Wie haben die fußballfremden Eltern die plötzliche Sympathie für einen Fußballklub, noch dazu den FC St. Pauli, begleitet?

Thees Uhlmann: Die fanden das einfach okay, vielleicht ein bisschen skurril. Als mein Bruder sein Abitur geschafft hatte, sind wir sehr schick im Restaurant der Astra-Brauerei essen gegangen. Ich wollte am nächsten Tag ans Millerntor zum Spiel. Also hat meine Mutter den Ober gefragt: »Mein Sohn möchte morgen zum Fußball. Ist es da denn gefährlich?« Und der Ober dann: »Nee, das geht schon in Ordnung. Da passen die Leute aufeinander auf.«

Von Ihnen stammt der Satz: »Nur Musik und St. Pauli sind die einzigen Konstanten, die einen begleitet haben und begleiten.« Erinnern Sie sich an den frustrierendsten Moment in Begleitung des FC St. Pauli?

Thees Uhlmann: Der frustrierendste Moment, hmm ... (überlegt).

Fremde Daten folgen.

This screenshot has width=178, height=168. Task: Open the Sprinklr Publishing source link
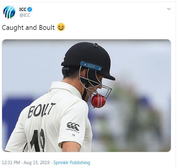coord(72,163)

Es gab wahrscheinlich nicht eben wenige.

Thees Uhlmann: Das ist richtig (lacht). Die Zeit in der dritten Liga war wahnsinnig frustrierend. Das war Rumpelfußball, da hat das ganze Stadion kollektiv gestöhnt. Aber das ist natürlich egal, sowas gehört dazu. Genau wie es keine Rolle spielen sollte, ob die Person, die man liebt, hübsch oder hässlich ist, sollte man seinem Verein auch in diesen Zeiten die Treue halten. Deshalb habe ich meinen Song für den FC St. Pauli ja auch zu Drittligazeiten geschrieben.